Ricky then emerges from his extended slumber when a drunk man dressed as Santa calls me a vegetable one too many time. Also, he does not have a sense of humor about the bogus Father Christmas asking him if his favorite singer is “Perry Coma” because he kills him and then resumes his reign of terror from six years earlier.
The Resurrected Ricky is seemingly mute and lurches about in a zombie-like haze. Also, he’s wearing the skimpy gown from the hospital and his brain is in a little dome at the top of his head.
That would seem to limit Ricky’s ability to kill the way he’d like to but he’s not about to let anything keep him from murder, particularly logic, reason and reality.
So the recently awakened maniac decides to follow Laura to her grandma’s house, where she will be celebrating Christmas with her hair metal brother and his standoffish girlfriend.
Of course it would be silly if a dead-eyed hospital escapee with a dome atop his head containing his brain were to drive to his destination or take public transportation.
So Silent Night, Deadly Night 3: Better Watch Out has Ricky, who just recently emerged from a six year coma, grunts rather than speaks, and has his brain in a dome on top of his skull hitchhikes to his destination.
This is not played for laughs or for camp. The filmmakers figure he’s got to get to get to grandma’s house, Big Bad Wolf style, so he might as well thumb a ride.
Yes, hitchhikes.

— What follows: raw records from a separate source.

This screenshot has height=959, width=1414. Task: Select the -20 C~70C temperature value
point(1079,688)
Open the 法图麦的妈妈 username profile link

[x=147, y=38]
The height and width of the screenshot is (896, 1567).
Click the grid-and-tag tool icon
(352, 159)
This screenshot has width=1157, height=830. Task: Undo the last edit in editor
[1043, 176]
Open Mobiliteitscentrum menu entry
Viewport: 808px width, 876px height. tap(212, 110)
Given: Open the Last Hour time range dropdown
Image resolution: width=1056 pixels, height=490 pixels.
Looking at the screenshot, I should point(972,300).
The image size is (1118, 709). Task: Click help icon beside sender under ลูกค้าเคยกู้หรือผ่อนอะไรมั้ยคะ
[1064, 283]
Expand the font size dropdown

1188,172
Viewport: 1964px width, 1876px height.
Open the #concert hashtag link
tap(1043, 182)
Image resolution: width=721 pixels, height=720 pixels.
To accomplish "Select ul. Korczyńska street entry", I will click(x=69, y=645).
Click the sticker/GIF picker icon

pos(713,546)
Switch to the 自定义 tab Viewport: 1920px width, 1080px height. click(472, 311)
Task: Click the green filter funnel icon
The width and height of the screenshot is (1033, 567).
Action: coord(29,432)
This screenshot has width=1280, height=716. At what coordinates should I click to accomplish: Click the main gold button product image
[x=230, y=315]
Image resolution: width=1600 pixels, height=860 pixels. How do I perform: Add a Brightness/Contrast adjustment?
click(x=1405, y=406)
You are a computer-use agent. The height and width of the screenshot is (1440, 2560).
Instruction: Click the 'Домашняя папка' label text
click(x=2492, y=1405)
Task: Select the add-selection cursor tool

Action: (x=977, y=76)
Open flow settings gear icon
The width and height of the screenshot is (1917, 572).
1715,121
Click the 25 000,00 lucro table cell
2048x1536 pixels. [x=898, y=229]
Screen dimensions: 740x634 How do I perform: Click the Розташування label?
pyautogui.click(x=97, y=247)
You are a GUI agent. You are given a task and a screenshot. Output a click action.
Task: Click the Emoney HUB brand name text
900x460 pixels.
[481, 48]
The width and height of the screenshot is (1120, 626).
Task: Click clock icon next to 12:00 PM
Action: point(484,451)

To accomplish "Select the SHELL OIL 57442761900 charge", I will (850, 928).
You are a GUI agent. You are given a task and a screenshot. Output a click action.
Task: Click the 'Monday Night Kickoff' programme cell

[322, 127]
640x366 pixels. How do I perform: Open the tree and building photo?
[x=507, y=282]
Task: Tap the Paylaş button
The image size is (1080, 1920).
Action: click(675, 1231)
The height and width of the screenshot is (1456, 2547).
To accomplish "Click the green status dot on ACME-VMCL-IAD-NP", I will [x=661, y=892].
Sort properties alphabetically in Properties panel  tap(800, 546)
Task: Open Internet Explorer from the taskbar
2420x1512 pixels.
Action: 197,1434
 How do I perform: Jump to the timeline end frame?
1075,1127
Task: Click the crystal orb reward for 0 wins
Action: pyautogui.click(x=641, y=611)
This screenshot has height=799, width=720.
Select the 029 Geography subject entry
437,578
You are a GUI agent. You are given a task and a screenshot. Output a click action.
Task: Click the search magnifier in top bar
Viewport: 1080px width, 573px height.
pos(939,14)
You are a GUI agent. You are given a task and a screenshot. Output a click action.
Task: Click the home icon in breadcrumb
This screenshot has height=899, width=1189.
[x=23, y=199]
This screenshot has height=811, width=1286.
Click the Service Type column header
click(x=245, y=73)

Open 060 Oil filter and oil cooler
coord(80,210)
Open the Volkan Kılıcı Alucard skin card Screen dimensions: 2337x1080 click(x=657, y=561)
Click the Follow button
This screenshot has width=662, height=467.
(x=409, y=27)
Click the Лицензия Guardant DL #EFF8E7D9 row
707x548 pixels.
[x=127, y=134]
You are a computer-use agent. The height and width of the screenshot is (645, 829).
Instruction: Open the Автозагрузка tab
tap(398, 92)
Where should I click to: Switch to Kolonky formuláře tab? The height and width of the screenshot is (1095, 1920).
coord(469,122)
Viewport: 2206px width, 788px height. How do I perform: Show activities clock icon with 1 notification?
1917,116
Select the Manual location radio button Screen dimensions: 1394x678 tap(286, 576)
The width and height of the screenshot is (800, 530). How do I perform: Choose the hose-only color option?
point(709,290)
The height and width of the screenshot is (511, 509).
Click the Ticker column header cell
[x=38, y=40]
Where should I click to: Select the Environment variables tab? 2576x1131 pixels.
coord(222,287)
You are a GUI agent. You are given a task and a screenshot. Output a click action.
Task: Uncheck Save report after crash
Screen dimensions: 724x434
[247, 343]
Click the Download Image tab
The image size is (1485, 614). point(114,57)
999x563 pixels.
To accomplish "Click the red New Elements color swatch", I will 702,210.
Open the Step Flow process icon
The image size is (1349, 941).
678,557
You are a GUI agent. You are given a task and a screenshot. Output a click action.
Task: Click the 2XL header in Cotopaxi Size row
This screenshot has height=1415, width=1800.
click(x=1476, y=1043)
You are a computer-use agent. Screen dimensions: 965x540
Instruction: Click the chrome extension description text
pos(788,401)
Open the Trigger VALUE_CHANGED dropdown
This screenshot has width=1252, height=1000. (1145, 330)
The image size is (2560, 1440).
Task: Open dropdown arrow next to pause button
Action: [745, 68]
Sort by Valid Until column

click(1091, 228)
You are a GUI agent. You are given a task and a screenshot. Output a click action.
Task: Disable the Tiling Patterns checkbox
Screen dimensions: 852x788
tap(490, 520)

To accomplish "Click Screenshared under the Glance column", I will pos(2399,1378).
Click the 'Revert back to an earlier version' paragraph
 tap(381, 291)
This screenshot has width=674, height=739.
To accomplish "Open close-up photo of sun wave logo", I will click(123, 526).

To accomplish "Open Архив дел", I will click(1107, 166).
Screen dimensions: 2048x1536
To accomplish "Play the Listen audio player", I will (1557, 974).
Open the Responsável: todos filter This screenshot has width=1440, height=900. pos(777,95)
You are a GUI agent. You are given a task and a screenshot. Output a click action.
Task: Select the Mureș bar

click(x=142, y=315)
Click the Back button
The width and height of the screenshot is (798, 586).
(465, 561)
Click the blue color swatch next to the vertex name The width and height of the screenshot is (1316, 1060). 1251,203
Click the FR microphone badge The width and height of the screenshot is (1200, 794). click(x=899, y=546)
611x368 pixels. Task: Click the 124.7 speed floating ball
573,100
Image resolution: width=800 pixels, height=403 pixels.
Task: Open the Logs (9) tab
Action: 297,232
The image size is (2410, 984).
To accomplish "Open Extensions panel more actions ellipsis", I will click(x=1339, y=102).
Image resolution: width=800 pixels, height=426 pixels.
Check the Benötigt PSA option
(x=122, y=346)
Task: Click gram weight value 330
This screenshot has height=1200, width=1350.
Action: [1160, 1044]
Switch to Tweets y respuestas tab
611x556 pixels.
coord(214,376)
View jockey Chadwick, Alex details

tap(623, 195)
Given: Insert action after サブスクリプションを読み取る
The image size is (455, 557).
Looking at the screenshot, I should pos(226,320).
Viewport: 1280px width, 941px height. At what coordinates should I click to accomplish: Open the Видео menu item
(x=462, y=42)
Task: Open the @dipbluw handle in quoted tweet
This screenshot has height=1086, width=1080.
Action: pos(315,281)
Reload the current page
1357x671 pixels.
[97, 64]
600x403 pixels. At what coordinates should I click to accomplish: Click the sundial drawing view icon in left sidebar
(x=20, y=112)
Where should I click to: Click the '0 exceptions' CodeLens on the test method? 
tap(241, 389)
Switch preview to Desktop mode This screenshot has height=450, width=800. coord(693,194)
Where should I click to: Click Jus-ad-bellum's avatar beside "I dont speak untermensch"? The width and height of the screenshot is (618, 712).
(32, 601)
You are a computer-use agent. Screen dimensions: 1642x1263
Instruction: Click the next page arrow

He’s a sociopath consumed only with killing and he probably still has an easier time finding a ride than a well-dressed African American probably would.
Ricky goes back to killing everyone he meets, whether they’re naughty or nice but Hellman cheats outrageously by almost always skipping immediately to the aftermath of the killing.
That spares him the trouble of actually having to show this recently comatose patient, whose muscles have ostensibly been atrophying over the half decade he spent in a coma murdering people in perfect health.
Monte Hellman is a real director so Silent Night, Deadly Night 3: Better Watch Out feels more like an actual movie than its predecessor, particularly Silent Night, Deadly Night Part 2.
The scenes of Beymer and Culp bantering offers the slick pleasure of watching two old pros make their ridiculous roles in a preposterous movie as palatable and professional as possible.
But Hellman and his over-qualified cast are ultimately hamstrung by the fact that they are in a Silent Night, Deadly Night sequel with a premise even more insultingly idiotic and ridiculous than all of the others.
Despite the talent involved Silent Night, Deadly Night 3: Better Watch Out is weaker than the films that preceded it yet slightly better than the films that followed.
Hellman was justifiably proud that he somehow managed to make a movie under seemingly impossibly circumstances but even he couldn’t make a good movie out of this hateful hogwash.